VIEW PDF (103.22 KB)

Updates to Directive 017: Measurement Requirements for Oil and Gas Operations

Mar 31, 2016

The Alberta Energy Regulator (AER) has released a revised edition of Directive 017: Measurement Requirements for Oil and Gas Operations (Directive 017) , which replaces the edition released on May 28, 2015. The updated directive revises specific measurement requirements based on feedback from industry and on observations the AER has made while monitoring operations.

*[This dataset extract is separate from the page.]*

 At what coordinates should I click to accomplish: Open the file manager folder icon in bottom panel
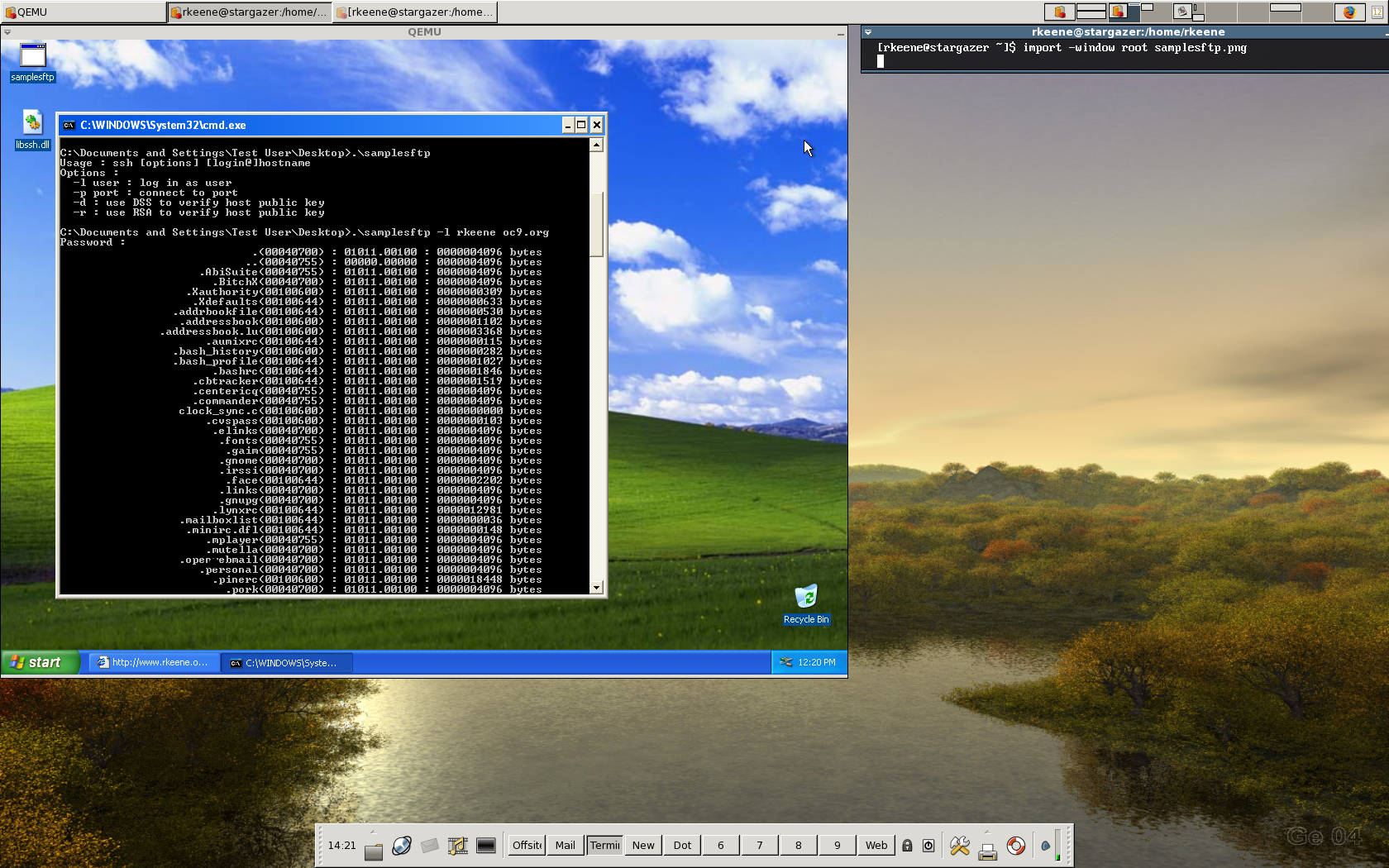pos(374,847)
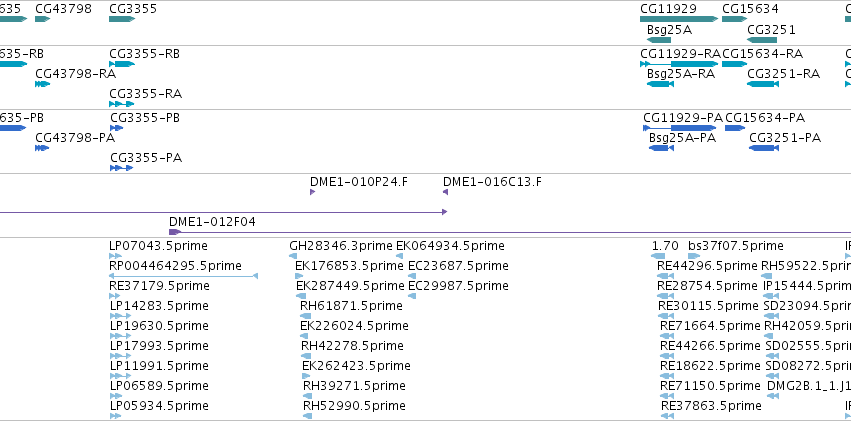Click the CG15634 gene glyph

coord(734,19)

Directive 017 consolidates, clarifies, and updates AER requirements for measurement points used for AER accounting and reporting purposes, as well as those measurement points required for upstream petroleum facilities and some downstream pipeline operations under existing regulations.

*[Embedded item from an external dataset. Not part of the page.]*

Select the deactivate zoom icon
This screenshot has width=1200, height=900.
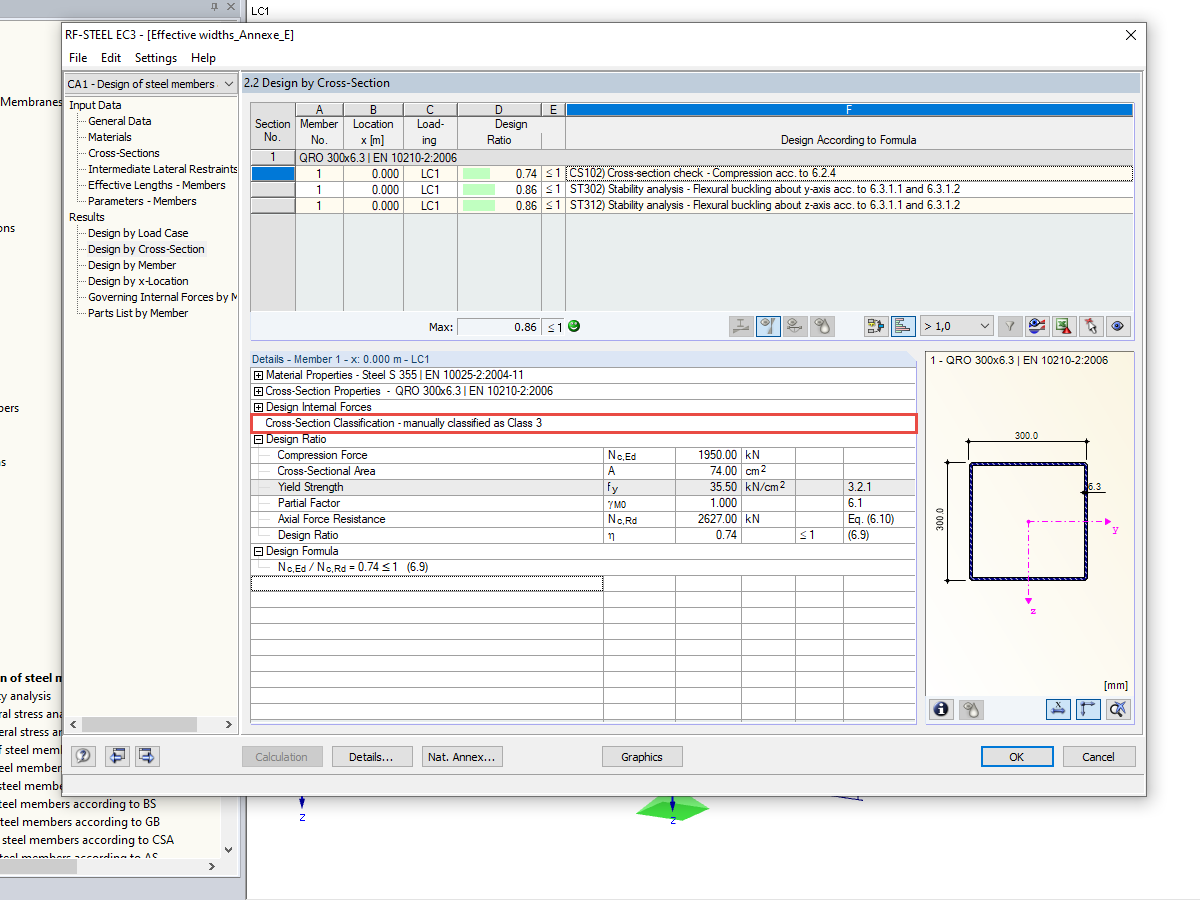click(1120, 709)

The purpose of the revised edition of Directive 017 is to update requirements, primarily related to aspects of measurement systems for production operations in the Duvernay and Montney formations, pad-level measurement at thermal operations, smart transmitter calibration, and proving and sampling frequencies. These changes provide greater flexibility in measurement equipment and reduce operating costs without compromising accurate measurement and reporting.

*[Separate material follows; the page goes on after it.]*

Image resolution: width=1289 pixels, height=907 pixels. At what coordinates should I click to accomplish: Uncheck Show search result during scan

The new edition of Directive 017 includes the following changes:

Change

Location in revised directive

Updated the enforcement section by removing the reference to Directive 019 and adding guidance to refer to the AER website for more information on compliance and enforcement.

Introduction

Moved the produced gas meter downstream of the fuel and flare meter to clarify that all gas is used for fuel, flared, or sent to a gas gathering system.

Figure 1.2

Clarified that up to 0.50 103 cubic metres per day (m3/d) of fuel gas may be estimated at upstream oil and gas facilities that require metering of fuel gas.
Clarified that up to 0.50 103 m3/d of flared and vented gas may be estimated at upstream oil and gas facilities that require metering of flared and vented gas.

Section 1.7.2

Revised electronic flow measurement (EFM) requirements to allow a five-year calibration frequency for digital (smart) transmitters at gas and oil/condensate meters for nondelivery measurement points.
Revised the procedure for verifying temperature probes connected to EFM to verify without decoupling the temperature probe from the transmitter.

Section 2.5.4

Revised meter proving frequency from annual to biennial for live oil/condensate and water meters where volumes are ≤ 2.0 m3/d.

Section 2, table 2.1

For delivery point meters that measure trucked-in oil, oil emulsion, and condensate and that have no moving internal parts, the proving frequency has been extended from quarterly to semiannually if the meter factor has been found to be within 0.5 per cent of the average of the previous three monthly meter factors.

Section 2.6, Exceptions 4

Clarified that fuel use up to 0.50 103 m3/d may be estimated at upstream oil and gas facilities, and where fuel metering is required and a single site has multiple Petrinex reporting facilities, fuel gas may be metered at the site level and then allocated and reported at each individual reporting facility.

Section 4.2.2 and 4.3.3.1, 9

Clarified that up to 0.50 103 m3/d of flared and vented gas may be estimated at upstream oil and gas facilities that require metering of flared and vented gas.

Section 4.2.2 and 4.3.3.1, 10

Revised reporting requirements for single- and multiwell group gas batteries to allow the disposition equals production reporting methodology for condensate and water for wells that produce ≤ 2.0 m3/d of total liquid (i.e., condensate and water).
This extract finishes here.